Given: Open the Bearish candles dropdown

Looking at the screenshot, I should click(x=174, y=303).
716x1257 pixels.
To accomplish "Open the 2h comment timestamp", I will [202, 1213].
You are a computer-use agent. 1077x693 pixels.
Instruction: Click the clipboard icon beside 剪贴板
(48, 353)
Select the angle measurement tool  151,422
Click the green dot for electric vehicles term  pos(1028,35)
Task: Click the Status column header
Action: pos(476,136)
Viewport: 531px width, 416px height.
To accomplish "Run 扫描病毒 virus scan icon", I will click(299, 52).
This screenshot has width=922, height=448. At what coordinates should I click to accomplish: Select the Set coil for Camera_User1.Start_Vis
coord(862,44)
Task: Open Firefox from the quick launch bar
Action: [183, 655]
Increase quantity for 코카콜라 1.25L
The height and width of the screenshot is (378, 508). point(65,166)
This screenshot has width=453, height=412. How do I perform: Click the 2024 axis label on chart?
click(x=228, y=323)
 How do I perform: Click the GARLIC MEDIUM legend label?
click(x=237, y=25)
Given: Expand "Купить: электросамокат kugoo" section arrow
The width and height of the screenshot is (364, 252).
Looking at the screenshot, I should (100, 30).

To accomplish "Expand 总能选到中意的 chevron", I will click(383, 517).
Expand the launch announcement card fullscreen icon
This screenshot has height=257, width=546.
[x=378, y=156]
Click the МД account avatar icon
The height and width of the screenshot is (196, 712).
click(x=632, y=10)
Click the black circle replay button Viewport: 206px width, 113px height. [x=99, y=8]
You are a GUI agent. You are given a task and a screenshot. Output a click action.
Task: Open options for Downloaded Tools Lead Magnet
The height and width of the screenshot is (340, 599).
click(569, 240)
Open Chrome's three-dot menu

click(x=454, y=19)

DIRECTIONS – Filter the entries down to the lines holding the string "agent". Copy each of those lines.

WRITTEN SOLUTION –
You are a computer-use agent. 1077x693 pixels.
You are a GUI agent. You are given a task and a screenshot. Output a click action.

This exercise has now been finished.